◆ **Work to be completed**
Extract each line of the listing below that contains the word "Identify", treating uppercase and lowercase as different.
------ Records to process
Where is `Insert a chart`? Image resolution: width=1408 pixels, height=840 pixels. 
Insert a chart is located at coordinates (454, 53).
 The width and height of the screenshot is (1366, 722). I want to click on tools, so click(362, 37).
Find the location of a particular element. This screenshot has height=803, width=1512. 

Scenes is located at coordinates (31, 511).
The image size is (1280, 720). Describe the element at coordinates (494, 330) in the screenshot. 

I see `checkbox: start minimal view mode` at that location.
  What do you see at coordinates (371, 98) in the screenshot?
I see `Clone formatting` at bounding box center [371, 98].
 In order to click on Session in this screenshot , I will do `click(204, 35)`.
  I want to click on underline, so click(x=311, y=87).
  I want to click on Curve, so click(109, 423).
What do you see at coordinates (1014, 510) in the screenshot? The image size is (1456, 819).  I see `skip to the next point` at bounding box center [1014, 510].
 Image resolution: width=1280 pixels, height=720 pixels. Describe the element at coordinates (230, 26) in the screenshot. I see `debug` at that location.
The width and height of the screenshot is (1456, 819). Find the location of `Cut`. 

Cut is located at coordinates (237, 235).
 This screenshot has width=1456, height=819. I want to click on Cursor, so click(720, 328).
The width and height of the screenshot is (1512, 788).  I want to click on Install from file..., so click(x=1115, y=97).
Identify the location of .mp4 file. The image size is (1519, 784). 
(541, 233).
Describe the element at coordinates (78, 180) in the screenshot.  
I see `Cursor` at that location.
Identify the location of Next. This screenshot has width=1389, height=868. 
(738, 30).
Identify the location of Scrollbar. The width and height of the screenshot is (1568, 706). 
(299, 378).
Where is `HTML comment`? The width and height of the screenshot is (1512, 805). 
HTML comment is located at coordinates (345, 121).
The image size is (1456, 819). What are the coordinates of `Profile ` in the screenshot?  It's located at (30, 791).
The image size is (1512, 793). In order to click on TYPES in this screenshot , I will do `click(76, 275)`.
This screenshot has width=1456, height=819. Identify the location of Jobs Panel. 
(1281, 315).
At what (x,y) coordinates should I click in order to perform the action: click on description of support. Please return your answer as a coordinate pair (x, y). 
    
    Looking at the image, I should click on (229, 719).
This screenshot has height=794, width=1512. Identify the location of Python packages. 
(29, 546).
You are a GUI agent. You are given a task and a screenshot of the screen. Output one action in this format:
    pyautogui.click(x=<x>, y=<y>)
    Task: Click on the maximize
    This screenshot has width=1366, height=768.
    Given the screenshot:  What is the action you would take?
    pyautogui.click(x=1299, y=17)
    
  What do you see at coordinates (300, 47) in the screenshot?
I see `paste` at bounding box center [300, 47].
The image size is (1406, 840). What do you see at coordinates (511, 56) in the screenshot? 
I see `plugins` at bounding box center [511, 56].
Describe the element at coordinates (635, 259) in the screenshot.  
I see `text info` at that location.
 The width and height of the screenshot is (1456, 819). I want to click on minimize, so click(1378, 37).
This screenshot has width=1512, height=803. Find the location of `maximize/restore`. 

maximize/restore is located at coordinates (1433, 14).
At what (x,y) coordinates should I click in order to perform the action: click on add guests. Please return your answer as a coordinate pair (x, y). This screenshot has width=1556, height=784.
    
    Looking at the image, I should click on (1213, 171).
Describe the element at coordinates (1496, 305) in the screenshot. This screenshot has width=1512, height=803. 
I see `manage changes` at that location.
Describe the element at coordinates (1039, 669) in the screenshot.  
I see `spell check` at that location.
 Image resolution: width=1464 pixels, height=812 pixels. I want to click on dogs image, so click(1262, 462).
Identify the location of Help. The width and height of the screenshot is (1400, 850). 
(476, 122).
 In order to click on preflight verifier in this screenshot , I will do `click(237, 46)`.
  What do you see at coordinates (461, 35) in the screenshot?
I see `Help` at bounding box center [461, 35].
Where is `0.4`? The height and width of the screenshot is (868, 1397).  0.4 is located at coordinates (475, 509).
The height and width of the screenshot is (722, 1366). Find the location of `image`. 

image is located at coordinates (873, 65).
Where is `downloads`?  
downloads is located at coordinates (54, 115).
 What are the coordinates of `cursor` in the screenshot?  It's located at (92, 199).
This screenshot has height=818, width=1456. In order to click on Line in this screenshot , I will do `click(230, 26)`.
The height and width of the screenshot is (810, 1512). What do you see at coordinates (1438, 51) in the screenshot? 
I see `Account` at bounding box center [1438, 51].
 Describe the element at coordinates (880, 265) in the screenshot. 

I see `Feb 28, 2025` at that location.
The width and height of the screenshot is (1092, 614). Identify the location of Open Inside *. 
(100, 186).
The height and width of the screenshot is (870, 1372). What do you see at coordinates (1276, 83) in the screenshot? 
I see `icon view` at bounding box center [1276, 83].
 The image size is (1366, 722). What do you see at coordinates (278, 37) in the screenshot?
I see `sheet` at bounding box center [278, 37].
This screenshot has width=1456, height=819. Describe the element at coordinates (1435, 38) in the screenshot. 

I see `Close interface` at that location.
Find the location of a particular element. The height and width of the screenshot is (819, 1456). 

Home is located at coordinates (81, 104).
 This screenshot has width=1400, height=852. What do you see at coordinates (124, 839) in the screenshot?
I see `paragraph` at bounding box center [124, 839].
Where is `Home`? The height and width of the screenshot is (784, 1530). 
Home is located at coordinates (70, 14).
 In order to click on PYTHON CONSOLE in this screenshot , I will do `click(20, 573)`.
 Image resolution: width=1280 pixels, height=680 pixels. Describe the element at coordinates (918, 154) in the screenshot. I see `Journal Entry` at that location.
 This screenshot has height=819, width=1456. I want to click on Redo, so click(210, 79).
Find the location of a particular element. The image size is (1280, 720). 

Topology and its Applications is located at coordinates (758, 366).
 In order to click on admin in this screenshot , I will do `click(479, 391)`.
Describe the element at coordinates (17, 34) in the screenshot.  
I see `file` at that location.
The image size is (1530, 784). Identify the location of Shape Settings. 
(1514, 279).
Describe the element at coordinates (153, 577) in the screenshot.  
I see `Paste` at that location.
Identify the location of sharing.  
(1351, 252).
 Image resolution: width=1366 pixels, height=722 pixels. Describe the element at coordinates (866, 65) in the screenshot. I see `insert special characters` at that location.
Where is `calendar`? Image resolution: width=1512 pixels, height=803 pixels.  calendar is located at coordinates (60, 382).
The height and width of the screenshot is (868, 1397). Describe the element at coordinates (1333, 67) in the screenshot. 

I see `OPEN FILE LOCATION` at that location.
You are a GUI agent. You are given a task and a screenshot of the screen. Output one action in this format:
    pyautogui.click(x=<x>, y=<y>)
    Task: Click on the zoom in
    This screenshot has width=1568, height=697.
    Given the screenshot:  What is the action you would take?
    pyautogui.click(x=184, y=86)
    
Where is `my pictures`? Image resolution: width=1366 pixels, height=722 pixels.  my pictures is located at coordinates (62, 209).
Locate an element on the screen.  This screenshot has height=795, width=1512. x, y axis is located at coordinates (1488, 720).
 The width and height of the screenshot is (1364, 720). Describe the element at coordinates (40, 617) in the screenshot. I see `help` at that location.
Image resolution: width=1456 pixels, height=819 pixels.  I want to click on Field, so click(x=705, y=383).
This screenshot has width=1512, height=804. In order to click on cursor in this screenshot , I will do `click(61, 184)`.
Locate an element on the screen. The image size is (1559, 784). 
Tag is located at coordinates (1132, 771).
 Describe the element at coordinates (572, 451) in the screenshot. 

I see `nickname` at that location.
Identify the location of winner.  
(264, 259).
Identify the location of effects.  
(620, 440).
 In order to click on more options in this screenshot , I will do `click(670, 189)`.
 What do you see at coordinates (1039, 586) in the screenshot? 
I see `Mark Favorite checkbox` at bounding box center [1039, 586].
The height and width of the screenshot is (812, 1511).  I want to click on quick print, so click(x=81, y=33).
------------
◆ **Task output**
Identify the location of .mp4 file. The image size is (1519, 784). 
Identify the location of Next. This screenshot has width=1389, height=868. 
Identify the location of Scrollbar. The width and height of the screenshot is (1568, 706). 
This screenshot has width=1456, height=819. Identify the location of Jobs Panel. 
This screenshot has height=794, width=1512. Identify the location of Python packages. 
Identify the location of Help. The width and height of the screenshot is (1400, 850). 
The width and height of the screenshot is (1092, 614). Identify the location of Open Inside *. 
The image size is (1530, 784). Identify the location of Shape Settings. 
Identify the location of sharing.  
Identify the location of winner.  
Identify the location of effects.  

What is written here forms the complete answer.